● **Task description**
Rewrite the listing below with every instance of "GUI agent" changed to "interface agent", leaving all other text unaltered.

● **Extracted material**

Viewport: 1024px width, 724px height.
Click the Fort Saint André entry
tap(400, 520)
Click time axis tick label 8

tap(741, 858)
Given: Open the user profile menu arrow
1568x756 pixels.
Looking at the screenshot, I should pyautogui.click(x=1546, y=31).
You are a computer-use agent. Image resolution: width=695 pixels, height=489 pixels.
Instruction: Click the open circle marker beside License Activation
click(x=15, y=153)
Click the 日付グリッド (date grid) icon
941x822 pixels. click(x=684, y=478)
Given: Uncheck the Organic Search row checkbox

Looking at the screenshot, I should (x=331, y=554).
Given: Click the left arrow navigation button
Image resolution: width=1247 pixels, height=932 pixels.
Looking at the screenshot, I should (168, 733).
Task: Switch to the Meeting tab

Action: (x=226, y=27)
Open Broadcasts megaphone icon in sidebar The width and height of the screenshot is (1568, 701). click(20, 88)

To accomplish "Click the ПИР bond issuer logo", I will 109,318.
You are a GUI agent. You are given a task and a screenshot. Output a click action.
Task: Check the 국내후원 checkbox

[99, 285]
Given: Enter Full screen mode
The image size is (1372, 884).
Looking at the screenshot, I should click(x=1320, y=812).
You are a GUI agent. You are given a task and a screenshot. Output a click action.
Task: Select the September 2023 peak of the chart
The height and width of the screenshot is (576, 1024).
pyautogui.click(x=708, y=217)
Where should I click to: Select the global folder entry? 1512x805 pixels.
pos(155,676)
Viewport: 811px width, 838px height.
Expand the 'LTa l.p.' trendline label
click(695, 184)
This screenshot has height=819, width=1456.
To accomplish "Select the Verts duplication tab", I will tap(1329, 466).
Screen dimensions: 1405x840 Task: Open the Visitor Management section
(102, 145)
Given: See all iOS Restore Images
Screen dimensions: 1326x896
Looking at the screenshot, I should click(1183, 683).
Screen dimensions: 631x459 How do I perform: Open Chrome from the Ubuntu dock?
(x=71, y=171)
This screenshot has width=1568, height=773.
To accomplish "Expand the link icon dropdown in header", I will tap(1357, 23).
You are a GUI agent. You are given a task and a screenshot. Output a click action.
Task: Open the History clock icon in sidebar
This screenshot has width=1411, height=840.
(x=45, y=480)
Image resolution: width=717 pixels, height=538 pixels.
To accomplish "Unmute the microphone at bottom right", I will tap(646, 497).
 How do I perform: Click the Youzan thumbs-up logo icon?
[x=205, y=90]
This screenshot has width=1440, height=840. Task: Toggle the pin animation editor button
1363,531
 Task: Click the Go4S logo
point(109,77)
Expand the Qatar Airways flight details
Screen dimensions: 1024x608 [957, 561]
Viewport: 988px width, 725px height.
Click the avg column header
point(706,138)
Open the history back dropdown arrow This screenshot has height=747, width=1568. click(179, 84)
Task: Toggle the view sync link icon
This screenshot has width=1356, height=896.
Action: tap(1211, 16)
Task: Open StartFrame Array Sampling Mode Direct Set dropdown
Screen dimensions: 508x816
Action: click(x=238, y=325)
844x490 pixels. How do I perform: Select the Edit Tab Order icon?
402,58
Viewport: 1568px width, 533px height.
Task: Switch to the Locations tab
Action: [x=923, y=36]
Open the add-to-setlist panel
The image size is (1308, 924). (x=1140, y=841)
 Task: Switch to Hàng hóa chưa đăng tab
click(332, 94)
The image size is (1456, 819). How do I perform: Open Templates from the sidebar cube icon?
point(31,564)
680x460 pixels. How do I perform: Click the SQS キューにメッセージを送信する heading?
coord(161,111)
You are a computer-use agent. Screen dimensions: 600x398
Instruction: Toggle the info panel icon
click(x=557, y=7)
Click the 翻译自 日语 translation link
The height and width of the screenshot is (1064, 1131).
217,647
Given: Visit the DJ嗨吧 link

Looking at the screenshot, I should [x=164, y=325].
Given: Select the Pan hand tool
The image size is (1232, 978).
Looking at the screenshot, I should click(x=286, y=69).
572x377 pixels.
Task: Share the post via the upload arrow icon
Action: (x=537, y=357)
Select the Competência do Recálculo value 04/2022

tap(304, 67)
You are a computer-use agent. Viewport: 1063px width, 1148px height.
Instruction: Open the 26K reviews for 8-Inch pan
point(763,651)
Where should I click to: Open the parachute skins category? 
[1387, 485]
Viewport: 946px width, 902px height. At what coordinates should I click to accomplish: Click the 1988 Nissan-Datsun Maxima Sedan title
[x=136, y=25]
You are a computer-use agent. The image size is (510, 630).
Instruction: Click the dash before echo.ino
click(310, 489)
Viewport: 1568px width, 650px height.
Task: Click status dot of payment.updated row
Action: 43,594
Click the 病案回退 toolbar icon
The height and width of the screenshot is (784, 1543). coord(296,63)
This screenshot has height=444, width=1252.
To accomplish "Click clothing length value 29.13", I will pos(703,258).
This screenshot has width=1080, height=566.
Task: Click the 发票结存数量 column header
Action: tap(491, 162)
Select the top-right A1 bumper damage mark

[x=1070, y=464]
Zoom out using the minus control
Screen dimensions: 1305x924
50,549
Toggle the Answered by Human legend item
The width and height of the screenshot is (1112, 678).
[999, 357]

● **Solved problem**
Viewport: 1024px width, 724px height.
Click the Fort Saint André entry
tap(400, 520)
Click time axis tick label 8

tap(741, 858)
Given: Open the user profile menu arrow
1568x756 pixels.
Looking at the screenshot, I should pyautogui.click(x=1546, y=31).
You are a computer-use agent. Image resolution: width=695 pixels, height=489 pixels.
Instruction: Click the open circle marker beside License Activation
click(x=15, y=153)
Click the 日付グリッド (date grid) icon
941x822 pixels. click(x=684, y=478)
Given: Uncheck the Organic Search row checkbox

Looking at the screenshot, I should (x=331, y=554).
Given: Click the left arrow navigation button
Image resolution: width=1247 pixels, height=932 pixels.
Looking at the screenshot, I should (168, 733).
Task: Switch to the Meeting tab

Action: (x=226, y=27)
Open Broadcasts megaphone icon in sidebar The width and height of the screenshot is (1568, 701). click(20, 88)

To accomplish "Click the ПИР bond issuer logo", I will 109,318.
You are a interface agent. You are given a task and a screenshot. Output a click action.
Task: Check the 국내후원 checkbox

[99, 285]
Given: Enter Full screen mode
The image size is (1372, 884).
Looking at the screenshot, I should click(x=1320, y=812).
You are a interface agent. You are given a task and a screenshot. Output a click action.
Task: Select the September 2023 peak of the chart
The height and width of the screenshot is (576, 1024).
pyautogui.click(x=708, y=217)
Where should I click to: Select the global folder entry? 1512x805 pixels.
pos(155,676)
Viewport: 811px width, 838px height.
Expand the 'LTa l.p.' trendline label
click(695, 184)
This screenshot has height=819, width=1456.
To accomplish "Select the Verts duplication tab", I will tap(1329, 466).
Screen dimensions: 1405x840 Task: Open the Visitor Management section
(102, 145)
Given: See all iOS Restore Images
Screen dimensions: 1326x896
Looking at the screenshot, I should click(1183, 683).
Screen dimensions: 631x459 How do I perform: Open Chrome from the Ubuntu dock?
(x=71, y=171)
This screenshot has width=1568, height=773.
To accomplish "Expand the link icon dropdown in header", I will tap(1357, 23).
You are a interface agent. You are given a task and a screenshot. Output a click action.
Task: Open the History clock icon in sidebar
This screenshot has width=1411, height=840.
(x=45, y=480)
Image resolution: width=717 pixels, height=538 pixels.
To accomplish "Unmute the microphone at bottom right", I will tap(646, 497).
 How do I perform: Click the Youzan thumbs-up logo icon?
[x=205, y=90]
This screenshot has width=1440, height=840. Task: Toggle the pin animation editor button
1363,531
 Task: Click the Go4S logo
point(109,77)
Expand the Qatar Airways flight details
Screen dimensions: 1024x608 [957, 561]
Viewport: 988px width, 725px height.
Click the avg column header
point(706,138)
Open the history back dropdown arrow This screenshot has height=747, width=1568. click(179, 84)
Task: Toggle the view sync link icon
This screenshot has width=1356, height=896.
Action: tap(1211, 16)
Task: Open StartFrame Array Sampling Mode Direct Set dropdown
Screen dimensions: 508x816
Action: click(x=238, y=325)
844x490 pixels. How do I perform: Select the Edit Tab Order icon?
402,58
Viewport: 1568px width, 533px height.
Task: Switch to the Locations tab
Action: [x=923, y=36]
Open the add-to-setlist panel
The image size is (1308, 924). (x=1140, y=841)
 Task: Switch to Hàng hóa chưa đăng tab
click(332, 94)
The image size is (1456, 819). How do I perform: Open Templates from the sidebar cube icon?
point(31,564)
680x460 pixels. How do I perform: Click the SQS キューにメッセージを送信する heading?
coord(161,111)
You are a computer-use agent. Screen dimensions: 600x398
Instruction: Toggle the info panel icon
click(x=557, y=7)
Click the 翻译自 日语 translation link
The height and width of the screenshot is (1064, 1131).
217,647
Given: Visit the DJ嗨吧 link

Looking at the screenshot, I should [x=164, y=325].
Given: Select the Pan hand tool
The image size is (1232, 978).
Looking at the screenshot, I should click(x=286, y=69).
572x377 pixels.
Task: Share the post via the upload arrow icon
Action: (x=537, y=357)
Select the Competência do Recálculo value 04/2022

tap(304, 67)
You are a computer-use agent. Viewport: 1063px width, 1148px height.
Instruction: Open the 26K reviews for 8-Inch pan
point(763,651)
Where should I click to: Open the parachute skins category? 
[1387, 485]
Viewport: 946px width, 902px height. At what coordinates should I click to accomplish: Click the 1988 Nissan-Datsun Maxima Sedan title
[x=136, y=25]
You are a computer-use agent. The image size is (510, 630).
Instruction: Click the dash before echo.ino
click(310, 489)
Viewport: 1568px width, 650px height.
Task: Click status dot of payment.updated row
Action: 43,594
Click the 病案回退 toolbar icon
The height and width of the screenshot is (784, 1543). coord(296,63)
This screenshot has height=444, width=1252.
To accomplish "Click clothing length value 29.13", I will pos(703,258).
This screenshot has width=1080, height=566.
Task: Click the 发票结存数量 column header
Action: tap(491, 162)
Select the top-right A1 bumper damage mark

[x=1070, y=464]
Zoom out using the minus control
Screen dimensions: 1305x924
50,549
Toggle the Answered by Human legend item
The width and height of the screenshot is (1112, 678).
[999, 357]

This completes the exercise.